**Task item**: Only the lines below between the ones containing "Acerca de Portal" and "[Go to slide 1] (182, 1039)", inclusive, are to be reproduced, each exactly as it stands.
------ Data for analysis ------
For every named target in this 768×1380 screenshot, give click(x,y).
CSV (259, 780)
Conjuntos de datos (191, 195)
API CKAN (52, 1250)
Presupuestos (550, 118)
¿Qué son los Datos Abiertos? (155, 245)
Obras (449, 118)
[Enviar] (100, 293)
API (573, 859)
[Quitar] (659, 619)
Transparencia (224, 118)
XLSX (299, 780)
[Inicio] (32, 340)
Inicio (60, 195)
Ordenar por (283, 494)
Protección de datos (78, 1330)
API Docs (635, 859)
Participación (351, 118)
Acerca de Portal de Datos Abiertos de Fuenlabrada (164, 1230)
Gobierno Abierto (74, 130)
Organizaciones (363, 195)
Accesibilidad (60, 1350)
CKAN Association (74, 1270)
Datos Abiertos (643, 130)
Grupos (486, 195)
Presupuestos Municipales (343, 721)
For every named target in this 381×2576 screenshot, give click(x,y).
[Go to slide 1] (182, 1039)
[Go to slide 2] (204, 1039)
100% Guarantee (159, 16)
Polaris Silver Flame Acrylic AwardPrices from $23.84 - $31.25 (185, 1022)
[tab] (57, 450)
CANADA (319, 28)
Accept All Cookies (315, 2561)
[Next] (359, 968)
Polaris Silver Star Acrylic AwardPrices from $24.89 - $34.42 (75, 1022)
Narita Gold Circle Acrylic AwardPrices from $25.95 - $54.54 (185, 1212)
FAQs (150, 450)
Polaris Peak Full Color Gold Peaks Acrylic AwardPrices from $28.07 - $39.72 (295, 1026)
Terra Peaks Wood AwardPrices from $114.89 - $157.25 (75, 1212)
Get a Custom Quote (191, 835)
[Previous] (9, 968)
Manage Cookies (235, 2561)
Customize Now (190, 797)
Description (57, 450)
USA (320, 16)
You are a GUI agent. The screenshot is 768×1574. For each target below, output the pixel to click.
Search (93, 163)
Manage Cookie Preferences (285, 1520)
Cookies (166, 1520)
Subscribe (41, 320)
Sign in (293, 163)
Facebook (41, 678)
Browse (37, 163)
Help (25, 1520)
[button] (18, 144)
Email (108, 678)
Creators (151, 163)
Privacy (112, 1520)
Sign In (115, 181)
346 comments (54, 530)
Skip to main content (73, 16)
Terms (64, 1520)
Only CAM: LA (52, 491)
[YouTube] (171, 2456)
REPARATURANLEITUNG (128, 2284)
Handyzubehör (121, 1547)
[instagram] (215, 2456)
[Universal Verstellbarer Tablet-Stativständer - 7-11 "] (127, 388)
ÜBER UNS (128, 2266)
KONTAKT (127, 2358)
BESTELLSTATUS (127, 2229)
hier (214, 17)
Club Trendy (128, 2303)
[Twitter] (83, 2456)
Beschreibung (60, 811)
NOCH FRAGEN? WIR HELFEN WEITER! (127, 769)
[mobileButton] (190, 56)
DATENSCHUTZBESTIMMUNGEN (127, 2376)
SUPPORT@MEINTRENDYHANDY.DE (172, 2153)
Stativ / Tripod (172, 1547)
------
**Response**:
Acerca de Portal de Datos Abiertos de Fuenlabrada (164, 1230)
Gobierno Abierto (74, 130)
Organizaciones (363, 195)
Accesibilidad (60, 1350)
CKAN Association (74, 1270)
Datos Abiertos (643, 130)
Grupos (486, 195)
Presupuestos Municipales (343, 721)
For every named target in this 381×2576 screenshot, give click(x,y).
[Go to slide 1] (182, 1039)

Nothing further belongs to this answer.